Airports do not offer the best options for those following a Paleolithic diet of pastured meat, organic produce, nuts, and seeds. Though you may find some foods that can be altered to fit into your paleo lifestyle, any meat you purchase will likely be factory farmed. And, unless you are at Chicago’s O’Hare airport, which recently debuted the first in-airport vertical garden, your produce will certainly not be organic. Road trips are also a challenge if you do not plan ahead. If you need to travel and want to maintain your paleo diet, you may consider cheating slightly on your diet, altering restaurant options to suit your dietary needs, or bringing your own paleo foods along.
Bring a small cooler in the car or stash some snacks in your carry on for when you start to feel hungry. Carrot sticks and other easily transportable vegetables, trail mix, apples, bananas, and chocolate can all be brought on a plane or on the road for a quick and easy fix for serious hunger. If you have a dehydrator or access to a natural foods store, unsweetened dried fruits and coconut flakes are perfect for traveling. Some paleo enthusiasts have even brought leftovers on a plane or made meals ahead of time to eat mid-flight. You can try it, but make sure you know any flight regulations that may prohibit you from making it through security with some foods.
Some paleo dieters use traveling as a time to do some intermittent fasting. Because eating at the airport or on an airplane can be difficult while following a paleo diet, fasters will simply skip eating while in transit. For longer flights, fasting may feel too overwhelming, but for shorter flights, you may simply skip lunch or dinner and eat when you touch down. If you plan to fast during travel, try not to eat any more food than normal before or after the fasting period. Overstuffing yourself after a fast can make you feel overly full, tired, and sluggish during your vacation.
Once you arrive at your destination, visiting a local grocery store that provides ample organic produce and free-range, pastured meats is best. Eating food from grocery stores will not only save you money, but it will allow you to ensure your food is the best possible quality. Some cities may host a farmer’s market or other outdoor market where local produce is sold.
If you do not have access to a grocery store or farm market and you must visit a restaurant, check their menu before heading out so you have a paleo plan upon arrival. Pick out what you want ahead of time and ask for the necessary substitutions. Swap the potatoes for fresh, steamed greens or ask for extra vegetables instead of rice. Most restaurants will accommodate the dietary requests and needs of the customer.

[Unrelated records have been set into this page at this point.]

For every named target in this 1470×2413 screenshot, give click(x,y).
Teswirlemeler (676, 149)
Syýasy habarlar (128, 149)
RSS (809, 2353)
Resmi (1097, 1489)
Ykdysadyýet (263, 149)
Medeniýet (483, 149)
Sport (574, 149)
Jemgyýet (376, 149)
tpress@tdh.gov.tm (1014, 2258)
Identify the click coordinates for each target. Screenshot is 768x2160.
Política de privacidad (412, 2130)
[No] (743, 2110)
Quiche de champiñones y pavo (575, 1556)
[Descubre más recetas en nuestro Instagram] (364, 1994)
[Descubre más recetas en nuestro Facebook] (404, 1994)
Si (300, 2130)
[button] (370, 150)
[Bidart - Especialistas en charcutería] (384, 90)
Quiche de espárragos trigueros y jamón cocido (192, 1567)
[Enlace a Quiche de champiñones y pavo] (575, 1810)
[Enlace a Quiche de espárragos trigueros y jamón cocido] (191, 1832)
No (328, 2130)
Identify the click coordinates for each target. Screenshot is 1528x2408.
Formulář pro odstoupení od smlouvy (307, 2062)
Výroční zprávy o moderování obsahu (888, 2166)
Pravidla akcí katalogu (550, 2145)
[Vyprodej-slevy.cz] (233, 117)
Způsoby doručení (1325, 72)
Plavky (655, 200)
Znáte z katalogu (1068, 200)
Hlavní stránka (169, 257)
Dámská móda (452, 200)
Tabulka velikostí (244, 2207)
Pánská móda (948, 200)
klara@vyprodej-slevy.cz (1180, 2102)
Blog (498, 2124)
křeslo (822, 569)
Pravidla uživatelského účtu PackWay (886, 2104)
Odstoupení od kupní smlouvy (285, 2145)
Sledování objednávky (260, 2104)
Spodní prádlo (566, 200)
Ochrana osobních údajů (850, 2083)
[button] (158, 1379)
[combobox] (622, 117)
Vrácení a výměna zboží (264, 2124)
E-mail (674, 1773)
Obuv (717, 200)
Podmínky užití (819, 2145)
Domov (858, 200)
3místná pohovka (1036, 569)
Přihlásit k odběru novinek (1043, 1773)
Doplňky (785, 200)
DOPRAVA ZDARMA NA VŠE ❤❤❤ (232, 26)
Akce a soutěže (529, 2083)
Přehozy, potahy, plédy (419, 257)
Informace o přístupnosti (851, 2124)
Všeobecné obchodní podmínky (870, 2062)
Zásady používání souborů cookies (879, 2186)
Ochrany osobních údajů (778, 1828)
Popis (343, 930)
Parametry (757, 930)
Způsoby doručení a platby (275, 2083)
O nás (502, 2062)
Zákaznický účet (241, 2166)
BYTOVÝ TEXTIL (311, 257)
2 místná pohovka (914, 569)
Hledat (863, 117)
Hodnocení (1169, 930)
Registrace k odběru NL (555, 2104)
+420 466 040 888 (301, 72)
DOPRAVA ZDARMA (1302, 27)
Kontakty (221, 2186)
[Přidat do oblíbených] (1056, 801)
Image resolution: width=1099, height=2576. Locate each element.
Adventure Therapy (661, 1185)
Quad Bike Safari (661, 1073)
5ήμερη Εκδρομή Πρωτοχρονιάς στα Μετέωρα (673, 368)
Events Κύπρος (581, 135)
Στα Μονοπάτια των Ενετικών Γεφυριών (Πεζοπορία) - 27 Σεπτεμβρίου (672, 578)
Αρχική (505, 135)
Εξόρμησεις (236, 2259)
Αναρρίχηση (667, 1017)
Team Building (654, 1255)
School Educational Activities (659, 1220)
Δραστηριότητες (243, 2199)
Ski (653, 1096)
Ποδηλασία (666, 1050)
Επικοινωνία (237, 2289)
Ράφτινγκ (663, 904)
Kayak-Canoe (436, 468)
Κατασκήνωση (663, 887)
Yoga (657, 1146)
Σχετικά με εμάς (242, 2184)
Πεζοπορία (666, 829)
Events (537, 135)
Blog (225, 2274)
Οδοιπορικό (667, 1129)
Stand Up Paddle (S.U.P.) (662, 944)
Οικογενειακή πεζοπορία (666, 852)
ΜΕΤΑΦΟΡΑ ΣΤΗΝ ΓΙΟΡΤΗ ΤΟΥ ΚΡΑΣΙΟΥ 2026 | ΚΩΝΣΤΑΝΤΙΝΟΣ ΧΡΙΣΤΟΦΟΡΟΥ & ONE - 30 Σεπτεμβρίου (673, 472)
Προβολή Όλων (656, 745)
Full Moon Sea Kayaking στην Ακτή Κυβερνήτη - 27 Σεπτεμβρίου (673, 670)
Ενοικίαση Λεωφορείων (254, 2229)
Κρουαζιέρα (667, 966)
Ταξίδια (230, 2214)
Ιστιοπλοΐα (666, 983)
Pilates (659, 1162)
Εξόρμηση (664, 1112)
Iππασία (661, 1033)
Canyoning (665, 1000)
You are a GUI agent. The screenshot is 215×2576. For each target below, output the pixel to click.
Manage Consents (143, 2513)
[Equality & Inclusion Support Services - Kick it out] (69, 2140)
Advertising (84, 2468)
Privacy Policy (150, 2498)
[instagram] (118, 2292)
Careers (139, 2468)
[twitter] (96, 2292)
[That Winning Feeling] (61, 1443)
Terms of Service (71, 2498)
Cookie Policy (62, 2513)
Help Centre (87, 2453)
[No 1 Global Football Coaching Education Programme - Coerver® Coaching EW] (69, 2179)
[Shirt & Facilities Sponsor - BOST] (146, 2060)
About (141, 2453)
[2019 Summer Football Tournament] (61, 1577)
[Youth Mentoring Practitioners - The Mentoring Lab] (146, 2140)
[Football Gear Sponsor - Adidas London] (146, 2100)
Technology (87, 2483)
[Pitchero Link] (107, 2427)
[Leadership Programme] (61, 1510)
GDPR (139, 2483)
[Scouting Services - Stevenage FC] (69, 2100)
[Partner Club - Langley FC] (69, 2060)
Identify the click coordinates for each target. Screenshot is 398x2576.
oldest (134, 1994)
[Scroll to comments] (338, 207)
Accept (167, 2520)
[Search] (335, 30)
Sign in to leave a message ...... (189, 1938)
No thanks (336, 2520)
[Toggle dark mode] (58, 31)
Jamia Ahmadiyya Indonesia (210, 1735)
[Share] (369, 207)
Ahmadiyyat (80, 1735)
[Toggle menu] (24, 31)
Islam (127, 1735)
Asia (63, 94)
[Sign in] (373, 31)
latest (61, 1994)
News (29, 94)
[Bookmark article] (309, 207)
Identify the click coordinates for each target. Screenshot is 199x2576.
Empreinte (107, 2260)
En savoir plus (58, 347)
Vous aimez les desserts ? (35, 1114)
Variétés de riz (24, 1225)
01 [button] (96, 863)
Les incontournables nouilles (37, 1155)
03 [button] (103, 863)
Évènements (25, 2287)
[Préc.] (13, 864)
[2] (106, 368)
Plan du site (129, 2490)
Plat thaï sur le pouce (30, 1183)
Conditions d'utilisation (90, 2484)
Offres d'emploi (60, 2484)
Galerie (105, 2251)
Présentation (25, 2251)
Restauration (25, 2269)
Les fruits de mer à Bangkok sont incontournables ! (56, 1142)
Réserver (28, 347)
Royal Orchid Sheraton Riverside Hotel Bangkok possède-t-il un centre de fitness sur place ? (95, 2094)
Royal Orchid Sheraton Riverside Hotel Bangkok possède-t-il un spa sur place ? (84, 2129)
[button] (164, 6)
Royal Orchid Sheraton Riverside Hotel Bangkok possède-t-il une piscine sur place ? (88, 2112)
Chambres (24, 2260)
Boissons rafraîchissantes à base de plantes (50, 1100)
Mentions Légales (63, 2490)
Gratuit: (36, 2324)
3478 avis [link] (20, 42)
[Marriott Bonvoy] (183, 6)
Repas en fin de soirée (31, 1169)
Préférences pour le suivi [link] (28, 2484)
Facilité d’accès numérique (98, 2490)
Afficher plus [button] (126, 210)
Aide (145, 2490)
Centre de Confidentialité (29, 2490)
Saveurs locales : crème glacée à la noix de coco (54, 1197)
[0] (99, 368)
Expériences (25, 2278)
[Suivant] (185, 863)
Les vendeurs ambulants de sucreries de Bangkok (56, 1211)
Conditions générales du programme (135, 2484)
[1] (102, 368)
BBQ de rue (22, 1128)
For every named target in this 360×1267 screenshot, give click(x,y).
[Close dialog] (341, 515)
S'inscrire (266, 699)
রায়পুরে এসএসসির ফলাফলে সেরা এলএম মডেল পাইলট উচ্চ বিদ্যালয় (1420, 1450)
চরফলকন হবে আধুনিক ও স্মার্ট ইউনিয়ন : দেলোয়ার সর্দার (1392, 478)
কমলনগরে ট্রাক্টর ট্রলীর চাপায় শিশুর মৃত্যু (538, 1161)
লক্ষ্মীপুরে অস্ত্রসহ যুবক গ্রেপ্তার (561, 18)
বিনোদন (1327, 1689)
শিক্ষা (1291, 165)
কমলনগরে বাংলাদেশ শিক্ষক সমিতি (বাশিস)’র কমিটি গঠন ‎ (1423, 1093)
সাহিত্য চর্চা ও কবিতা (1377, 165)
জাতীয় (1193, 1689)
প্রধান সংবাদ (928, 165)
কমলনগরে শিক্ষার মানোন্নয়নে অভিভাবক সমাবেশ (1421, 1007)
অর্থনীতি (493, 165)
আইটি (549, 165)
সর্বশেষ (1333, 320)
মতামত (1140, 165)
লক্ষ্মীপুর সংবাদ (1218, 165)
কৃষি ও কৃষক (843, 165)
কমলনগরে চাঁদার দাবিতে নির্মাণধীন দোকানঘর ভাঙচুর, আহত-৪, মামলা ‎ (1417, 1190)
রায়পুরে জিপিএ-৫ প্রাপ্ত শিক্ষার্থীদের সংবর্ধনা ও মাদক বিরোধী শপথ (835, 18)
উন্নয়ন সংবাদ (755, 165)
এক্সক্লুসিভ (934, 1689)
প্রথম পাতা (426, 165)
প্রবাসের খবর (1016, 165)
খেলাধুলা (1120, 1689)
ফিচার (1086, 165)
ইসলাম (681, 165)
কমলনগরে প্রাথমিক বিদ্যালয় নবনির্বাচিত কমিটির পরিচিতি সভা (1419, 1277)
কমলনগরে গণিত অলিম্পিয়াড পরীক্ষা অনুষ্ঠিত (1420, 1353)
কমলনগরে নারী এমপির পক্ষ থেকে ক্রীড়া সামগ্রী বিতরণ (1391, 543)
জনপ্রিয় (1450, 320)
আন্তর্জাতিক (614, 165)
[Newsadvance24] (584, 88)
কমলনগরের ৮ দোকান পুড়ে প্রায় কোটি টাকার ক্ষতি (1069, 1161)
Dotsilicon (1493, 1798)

Sometimes when traveling, you have to eat non-paleo foods. If you’re going to eat foods that are not paleo-approved, make them worth it. If you get something you did not end up enjoying, you will feel guilty and frustrated. Instead, pick items that you simply cannot pass up. If you really feel a need to have some chocolate cake for dessert, skip it and buy a dark chocolate bar on the way home to savor. Not only will it last longer, but you will also satisfy your craving without straying too far from the paleo diet.
Traveling while maintaining a paleo diet in the modern world can be difficult. With a little foresight and planning, however, you can stick to your goals and achieve success. No matter where you end up on your travels, you don’t have to leave your paleo diet at home.